··· RECORDS FOR THE EXERCISE
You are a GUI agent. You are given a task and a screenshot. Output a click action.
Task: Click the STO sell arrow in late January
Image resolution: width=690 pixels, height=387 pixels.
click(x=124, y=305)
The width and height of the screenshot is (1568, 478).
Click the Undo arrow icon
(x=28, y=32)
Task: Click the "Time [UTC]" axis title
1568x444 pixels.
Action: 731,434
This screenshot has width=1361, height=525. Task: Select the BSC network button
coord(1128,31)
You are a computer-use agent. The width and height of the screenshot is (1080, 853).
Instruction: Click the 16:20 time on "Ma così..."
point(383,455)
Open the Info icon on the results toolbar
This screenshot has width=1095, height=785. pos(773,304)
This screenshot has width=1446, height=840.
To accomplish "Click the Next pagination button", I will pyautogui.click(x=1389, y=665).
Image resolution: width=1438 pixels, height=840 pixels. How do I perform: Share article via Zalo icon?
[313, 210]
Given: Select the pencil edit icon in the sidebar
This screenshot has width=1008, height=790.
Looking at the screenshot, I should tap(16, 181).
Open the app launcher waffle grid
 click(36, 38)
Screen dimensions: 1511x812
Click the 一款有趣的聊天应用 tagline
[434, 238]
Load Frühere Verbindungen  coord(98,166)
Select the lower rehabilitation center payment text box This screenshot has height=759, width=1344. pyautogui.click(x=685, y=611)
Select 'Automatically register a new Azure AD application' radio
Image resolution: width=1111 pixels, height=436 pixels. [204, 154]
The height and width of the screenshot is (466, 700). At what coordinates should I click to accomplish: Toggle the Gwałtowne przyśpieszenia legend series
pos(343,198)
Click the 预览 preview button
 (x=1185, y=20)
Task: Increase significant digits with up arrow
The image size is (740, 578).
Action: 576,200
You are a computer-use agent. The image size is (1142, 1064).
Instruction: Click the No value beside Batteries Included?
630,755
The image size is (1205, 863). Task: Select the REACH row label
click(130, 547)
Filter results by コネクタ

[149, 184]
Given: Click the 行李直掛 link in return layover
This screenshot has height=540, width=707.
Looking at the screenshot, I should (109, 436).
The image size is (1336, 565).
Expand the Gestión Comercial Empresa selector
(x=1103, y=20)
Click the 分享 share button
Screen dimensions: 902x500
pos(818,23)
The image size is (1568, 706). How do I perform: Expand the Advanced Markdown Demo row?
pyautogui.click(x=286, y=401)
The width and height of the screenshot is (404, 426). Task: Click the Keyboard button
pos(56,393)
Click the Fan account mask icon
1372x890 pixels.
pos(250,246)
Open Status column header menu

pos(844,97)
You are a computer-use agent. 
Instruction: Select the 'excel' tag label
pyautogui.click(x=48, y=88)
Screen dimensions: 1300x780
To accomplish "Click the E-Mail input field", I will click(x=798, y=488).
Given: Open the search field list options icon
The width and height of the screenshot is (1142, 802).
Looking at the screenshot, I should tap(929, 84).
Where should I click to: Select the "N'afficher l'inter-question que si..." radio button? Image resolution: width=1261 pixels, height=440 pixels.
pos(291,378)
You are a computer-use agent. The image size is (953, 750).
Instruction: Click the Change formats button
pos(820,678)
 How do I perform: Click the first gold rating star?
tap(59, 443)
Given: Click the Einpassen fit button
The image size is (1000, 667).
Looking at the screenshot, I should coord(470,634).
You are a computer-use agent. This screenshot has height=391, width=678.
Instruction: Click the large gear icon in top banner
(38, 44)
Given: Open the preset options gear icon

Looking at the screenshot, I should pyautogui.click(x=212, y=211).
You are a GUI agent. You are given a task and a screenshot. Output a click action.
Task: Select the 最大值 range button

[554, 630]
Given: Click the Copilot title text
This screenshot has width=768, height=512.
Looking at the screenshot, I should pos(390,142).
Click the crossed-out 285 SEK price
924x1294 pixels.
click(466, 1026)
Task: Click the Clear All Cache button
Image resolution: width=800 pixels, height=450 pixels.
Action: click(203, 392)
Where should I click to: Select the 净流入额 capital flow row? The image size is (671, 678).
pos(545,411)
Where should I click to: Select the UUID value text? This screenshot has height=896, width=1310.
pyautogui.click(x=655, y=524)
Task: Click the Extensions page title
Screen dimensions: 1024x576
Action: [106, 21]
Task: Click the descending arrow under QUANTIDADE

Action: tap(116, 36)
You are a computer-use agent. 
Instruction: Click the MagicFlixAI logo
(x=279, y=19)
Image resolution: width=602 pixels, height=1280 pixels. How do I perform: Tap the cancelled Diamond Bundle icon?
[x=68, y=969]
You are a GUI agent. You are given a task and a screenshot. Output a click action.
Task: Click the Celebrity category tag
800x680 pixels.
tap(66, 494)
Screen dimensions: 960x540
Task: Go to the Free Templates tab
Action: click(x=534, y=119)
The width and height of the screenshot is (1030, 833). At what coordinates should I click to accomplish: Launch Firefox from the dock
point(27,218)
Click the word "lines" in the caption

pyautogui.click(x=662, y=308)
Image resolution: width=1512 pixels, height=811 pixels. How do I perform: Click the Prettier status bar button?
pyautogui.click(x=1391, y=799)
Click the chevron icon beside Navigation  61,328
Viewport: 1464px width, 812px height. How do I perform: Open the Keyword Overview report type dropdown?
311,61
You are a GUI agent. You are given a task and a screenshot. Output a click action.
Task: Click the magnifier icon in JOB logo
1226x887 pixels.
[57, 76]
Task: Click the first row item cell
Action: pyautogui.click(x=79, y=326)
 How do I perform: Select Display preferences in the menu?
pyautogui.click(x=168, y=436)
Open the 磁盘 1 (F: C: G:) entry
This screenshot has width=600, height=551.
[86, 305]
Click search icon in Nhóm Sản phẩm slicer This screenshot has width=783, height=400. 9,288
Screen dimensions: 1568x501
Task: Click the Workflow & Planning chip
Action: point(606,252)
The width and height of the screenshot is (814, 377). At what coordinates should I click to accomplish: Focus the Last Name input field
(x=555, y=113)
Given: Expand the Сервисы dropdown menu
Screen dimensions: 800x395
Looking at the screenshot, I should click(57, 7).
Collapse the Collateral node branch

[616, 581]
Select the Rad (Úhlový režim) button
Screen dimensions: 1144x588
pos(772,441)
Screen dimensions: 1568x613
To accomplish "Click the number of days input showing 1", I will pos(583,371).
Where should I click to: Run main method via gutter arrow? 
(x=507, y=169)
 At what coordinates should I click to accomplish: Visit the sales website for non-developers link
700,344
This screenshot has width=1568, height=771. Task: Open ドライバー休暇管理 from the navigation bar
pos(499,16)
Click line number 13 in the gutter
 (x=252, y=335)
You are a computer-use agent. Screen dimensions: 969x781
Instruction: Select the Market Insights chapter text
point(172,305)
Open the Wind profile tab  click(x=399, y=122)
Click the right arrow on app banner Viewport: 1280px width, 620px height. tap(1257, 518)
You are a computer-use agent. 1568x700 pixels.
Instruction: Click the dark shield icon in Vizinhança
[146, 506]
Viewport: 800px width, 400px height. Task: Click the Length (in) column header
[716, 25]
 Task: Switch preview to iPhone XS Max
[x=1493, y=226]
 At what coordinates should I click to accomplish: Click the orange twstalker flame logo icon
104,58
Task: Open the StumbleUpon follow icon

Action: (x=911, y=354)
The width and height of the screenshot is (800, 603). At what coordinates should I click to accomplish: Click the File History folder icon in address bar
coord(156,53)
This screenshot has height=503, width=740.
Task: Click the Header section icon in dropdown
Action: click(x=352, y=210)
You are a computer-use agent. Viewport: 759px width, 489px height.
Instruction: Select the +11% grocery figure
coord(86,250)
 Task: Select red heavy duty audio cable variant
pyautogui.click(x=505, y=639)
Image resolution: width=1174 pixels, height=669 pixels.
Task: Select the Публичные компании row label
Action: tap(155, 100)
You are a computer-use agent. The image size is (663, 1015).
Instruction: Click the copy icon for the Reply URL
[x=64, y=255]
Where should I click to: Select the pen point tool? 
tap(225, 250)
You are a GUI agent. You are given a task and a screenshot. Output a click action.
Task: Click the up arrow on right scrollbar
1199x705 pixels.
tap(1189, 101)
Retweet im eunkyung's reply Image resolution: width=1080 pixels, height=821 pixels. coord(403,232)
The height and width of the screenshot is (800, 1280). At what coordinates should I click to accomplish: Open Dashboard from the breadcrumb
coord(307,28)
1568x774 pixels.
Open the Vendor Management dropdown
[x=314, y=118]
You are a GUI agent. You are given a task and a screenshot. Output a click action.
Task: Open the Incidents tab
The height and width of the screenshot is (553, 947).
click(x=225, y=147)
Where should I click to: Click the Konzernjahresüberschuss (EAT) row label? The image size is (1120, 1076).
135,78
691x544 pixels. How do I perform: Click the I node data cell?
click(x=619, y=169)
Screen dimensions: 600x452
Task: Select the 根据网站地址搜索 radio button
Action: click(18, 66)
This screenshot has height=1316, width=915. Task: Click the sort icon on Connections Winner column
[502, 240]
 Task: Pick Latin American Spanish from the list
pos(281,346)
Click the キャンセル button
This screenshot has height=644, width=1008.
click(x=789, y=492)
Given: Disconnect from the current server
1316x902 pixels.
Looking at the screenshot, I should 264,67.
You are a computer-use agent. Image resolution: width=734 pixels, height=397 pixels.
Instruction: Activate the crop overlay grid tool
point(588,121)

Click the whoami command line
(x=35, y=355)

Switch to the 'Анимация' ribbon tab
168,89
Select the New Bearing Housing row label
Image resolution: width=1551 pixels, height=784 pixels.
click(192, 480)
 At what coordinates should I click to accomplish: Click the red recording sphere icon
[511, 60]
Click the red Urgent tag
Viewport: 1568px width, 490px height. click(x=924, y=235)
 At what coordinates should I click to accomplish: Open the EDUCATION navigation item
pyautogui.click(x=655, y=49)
······
» **EXERCISE AIM**:
Above are the records; copy each line from them that includes the string "right".

» **TASK SOLUTION**:
Click the right arrow on app banner Viewport: 1280px width, 620px height. tap(1257, 518)
Task: Click the up arrow on right scrollbar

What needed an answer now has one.